Like many other commodities yesterday, December oil futures traded in a narrow range, drifting back and forth and lacking both energy and direction, with the WTI contract closing the oil trading session at $92.42 per barrel and only marginally higher on the day. This has been the feature for crude oil this week which has remained waterlogged in this region, bounded by the pivots below in the $88 to $89 per barrel region, and $93.50 per barrel to the upside. However, to gain an insight into where crude oil prices are heading next we need to consider the associated volume on the daily chart and in particular the strong green volume bars of the last few days, suggesting that the market is preparing for a breakout from this narrow range.

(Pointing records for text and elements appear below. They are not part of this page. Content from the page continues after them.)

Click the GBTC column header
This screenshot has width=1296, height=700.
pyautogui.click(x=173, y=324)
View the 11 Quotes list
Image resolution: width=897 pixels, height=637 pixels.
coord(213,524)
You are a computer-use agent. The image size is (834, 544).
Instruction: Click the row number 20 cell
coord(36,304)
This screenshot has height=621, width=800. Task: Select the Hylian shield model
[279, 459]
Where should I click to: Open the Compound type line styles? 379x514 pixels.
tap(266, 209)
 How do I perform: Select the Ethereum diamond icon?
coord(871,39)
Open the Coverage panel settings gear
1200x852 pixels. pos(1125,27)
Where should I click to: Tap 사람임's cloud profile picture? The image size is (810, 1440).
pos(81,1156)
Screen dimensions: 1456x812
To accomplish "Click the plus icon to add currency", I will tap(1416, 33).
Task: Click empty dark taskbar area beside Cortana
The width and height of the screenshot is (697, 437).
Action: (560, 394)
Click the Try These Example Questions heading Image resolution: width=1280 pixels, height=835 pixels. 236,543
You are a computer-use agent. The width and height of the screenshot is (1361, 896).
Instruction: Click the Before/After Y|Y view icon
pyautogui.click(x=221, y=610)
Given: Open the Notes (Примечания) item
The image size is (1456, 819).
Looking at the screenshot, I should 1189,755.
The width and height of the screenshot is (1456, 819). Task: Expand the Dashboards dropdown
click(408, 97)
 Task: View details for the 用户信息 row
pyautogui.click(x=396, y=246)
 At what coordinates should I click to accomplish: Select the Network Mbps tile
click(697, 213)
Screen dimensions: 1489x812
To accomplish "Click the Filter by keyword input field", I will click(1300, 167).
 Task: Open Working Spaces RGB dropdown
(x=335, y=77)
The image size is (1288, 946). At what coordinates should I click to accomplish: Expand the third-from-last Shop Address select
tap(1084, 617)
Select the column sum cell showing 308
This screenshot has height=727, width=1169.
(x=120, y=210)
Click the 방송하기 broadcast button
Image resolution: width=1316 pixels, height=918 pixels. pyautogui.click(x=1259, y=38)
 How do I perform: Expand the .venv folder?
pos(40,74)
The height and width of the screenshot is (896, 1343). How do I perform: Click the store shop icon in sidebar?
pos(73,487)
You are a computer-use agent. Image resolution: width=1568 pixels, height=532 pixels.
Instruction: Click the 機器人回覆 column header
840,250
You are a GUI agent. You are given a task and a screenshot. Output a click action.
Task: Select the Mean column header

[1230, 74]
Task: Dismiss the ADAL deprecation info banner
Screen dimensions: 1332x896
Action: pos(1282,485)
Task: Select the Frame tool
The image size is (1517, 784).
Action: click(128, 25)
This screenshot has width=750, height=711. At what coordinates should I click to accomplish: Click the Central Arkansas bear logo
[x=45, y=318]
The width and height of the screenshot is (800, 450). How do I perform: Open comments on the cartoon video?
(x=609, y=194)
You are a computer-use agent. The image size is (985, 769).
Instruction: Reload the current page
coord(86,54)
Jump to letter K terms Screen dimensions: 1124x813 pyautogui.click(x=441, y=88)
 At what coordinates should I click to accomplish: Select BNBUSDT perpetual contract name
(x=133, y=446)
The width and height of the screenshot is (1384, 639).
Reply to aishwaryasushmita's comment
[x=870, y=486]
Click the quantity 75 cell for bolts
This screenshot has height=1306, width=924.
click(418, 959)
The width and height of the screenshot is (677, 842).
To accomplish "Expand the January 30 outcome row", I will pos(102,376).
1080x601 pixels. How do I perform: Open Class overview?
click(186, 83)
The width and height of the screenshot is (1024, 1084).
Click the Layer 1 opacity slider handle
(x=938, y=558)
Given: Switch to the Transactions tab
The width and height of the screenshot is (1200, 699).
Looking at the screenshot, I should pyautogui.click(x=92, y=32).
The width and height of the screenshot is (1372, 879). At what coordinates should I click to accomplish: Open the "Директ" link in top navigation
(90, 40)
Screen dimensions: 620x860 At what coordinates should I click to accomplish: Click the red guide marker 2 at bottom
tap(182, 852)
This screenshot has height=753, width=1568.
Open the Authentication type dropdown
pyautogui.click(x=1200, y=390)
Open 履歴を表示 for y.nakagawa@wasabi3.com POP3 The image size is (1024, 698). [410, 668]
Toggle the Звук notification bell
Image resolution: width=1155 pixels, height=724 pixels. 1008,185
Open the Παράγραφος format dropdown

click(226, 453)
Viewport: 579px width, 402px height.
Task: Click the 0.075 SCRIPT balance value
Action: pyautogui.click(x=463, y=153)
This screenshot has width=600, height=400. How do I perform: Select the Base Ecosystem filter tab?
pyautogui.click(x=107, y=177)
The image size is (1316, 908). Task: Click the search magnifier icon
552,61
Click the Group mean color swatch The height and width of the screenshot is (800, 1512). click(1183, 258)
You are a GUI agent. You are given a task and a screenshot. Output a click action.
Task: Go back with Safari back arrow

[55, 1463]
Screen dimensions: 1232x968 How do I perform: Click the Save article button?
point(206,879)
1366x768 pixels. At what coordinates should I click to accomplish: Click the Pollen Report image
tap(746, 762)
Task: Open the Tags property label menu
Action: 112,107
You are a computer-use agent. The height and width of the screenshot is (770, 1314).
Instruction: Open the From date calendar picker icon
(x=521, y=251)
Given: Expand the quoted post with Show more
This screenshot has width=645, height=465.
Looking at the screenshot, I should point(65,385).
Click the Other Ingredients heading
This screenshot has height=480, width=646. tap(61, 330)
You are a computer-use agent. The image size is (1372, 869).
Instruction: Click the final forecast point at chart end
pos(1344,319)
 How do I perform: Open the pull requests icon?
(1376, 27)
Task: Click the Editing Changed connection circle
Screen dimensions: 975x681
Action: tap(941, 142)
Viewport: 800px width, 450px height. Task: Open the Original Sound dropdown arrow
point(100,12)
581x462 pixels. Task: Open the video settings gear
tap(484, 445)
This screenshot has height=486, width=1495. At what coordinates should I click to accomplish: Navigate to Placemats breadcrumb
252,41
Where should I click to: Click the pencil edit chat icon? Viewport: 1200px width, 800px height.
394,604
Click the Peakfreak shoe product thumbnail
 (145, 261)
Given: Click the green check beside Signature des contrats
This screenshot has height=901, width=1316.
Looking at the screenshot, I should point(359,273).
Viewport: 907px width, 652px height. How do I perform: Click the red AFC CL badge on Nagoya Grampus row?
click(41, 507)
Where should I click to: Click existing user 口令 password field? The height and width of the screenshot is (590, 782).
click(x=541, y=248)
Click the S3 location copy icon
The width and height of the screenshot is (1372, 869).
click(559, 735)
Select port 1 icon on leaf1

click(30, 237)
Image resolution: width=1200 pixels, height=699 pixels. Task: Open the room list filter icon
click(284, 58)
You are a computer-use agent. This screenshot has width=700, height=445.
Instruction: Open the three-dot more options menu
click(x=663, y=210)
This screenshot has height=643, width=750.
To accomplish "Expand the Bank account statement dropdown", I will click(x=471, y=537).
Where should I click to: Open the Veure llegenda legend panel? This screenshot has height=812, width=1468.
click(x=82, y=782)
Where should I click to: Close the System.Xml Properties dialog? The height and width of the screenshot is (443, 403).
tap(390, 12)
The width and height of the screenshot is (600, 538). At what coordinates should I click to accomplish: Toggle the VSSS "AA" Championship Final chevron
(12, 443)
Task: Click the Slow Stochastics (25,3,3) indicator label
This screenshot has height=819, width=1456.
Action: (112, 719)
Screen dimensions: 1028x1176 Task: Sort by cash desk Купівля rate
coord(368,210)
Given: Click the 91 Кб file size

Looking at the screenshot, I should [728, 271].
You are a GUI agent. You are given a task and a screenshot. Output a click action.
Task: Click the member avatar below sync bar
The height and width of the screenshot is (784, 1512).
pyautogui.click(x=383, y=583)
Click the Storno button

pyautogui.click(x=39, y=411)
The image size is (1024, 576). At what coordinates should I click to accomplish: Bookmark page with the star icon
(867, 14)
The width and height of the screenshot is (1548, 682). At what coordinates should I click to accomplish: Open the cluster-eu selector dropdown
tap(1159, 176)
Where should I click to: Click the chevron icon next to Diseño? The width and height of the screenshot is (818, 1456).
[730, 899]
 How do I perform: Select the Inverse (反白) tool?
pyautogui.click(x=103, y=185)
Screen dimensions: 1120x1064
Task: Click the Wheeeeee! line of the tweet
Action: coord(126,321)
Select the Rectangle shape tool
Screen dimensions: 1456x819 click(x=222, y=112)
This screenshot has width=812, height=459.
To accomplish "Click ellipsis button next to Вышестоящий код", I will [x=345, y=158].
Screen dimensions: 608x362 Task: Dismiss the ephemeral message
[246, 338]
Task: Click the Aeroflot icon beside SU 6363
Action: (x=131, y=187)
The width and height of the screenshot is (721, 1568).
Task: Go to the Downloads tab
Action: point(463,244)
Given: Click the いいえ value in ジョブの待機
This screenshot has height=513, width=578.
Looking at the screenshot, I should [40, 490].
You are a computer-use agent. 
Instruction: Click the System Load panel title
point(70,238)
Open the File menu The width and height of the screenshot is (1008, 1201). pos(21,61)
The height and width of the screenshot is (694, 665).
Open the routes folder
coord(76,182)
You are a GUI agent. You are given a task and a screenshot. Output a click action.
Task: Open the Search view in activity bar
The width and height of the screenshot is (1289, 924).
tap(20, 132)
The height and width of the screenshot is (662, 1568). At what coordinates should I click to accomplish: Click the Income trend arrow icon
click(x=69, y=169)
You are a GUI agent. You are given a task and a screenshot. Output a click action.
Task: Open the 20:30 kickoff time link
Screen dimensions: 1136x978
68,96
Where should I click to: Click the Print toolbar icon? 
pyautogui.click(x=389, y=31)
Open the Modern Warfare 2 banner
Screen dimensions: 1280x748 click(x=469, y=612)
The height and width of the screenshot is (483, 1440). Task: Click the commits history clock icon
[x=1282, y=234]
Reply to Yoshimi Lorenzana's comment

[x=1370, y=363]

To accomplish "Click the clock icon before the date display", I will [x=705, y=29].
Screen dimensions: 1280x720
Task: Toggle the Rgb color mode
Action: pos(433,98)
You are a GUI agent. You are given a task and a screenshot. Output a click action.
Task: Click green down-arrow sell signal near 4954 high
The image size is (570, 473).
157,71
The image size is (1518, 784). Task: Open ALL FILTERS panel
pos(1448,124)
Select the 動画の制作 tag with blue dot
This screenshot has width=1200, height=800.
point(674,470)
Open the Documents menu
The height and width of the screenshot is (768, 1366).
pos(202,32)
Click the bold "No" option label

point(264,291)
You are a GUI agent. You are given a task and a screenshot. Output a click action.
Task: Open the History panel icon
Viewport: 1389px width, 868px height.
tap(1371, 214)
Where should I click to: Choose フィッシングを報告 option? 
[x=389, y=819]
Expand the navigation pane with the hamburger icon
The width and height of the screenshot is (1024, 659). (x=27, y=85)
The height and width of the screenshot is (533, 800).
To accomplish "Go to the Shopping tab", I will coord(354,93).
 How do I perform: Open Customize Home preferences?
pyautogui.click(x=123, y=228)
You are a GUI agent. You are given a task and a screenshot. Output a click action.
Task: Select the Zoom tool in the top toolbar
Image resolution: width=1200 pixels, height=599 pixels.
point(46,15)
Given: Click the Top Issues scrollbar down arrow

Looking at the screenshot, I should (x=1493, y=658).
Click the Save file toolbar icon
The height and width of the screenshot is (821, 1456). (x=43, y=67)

This view is further confirmed by the daily trend with the recent bearish trend dots having now flattened and subsequently changed to white, as the market moves into congestion, and with the pivots rising below, these are also suggesting a breakout to the upside, and a possible run back to test the $100 per barrel level in due course.
Moving to the three day chart, the volume he remains firmly bullish, supporting the return of buying on the daily chart. However, for a resumption of the longer term bullish trend we need to see the three day trend revert to green and away from the current white trend dots which have been a feature of the slower trend since late September.
From a technical perspective, the key price level remains the psychological $100 per barrel level, and should this be breached in the medium term, then we can expect to see an extended run higher for oil prices in due course.